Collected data
● ● ●
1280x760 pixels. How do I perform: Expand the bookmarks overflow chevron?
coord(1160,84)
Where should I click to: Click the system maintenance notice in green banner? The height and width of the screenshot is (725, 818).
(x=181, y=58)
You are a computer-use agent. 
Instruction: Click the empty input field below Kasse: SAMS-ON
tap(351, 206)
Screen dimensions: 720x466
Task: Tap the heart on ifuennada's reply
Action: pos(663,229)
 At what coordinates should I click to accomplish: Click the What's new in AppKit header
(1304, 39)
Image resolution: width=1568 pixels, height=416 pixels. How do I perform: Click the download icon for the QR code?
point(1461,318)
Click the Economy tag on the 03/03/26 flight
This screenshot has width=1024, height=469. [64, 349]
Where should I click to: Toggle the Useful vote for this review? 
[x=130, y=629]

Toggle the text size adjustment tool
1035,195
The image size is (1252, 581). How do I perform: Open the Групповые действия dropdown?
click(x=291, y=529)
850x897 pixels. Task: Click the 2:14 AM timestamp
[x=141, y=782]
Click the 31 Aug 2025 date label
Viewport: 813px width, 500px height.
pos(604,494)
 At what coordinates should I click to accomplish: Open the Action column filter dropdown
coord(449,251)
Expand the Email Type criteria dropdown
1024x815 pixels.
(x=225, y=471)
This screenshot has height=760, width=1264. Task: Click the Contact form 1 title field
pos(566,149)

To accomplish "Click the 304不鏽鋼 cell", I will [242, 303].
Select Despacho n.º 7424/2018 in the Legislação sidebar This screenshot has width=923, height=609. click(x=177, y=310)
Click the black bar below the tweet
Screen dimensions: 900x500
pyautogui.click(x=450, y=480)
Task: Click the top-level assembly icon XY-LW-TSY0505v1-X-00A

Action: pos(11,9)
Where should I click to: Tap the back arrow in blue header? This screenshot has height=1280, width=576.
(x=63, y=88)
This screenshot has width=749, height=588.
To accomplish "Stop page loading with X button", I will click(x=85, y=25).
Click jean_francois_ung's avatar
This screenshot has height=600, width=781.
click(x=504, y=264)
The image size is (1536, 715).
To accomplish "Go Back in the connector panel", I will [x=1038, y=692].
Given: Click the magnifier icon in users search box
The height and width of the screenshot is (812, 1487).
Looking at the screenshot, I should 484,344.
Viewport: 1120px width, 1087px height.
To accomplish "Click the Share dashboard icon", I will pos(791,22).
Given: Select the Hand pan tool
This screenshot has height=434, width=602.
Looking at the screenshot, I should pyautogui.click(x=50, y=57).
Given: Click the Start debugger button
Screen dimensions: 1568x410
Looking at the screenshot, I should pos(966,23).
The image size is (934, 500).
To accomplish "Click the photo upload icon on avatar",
● ● ●
**What is being asked**.
Each line above with the word "Given" needs to be copied.

**Result for this task**.
Given: Click the magnifier icon in users search box
Given: Select the Hand pan tool
Given: Click the Start debugger button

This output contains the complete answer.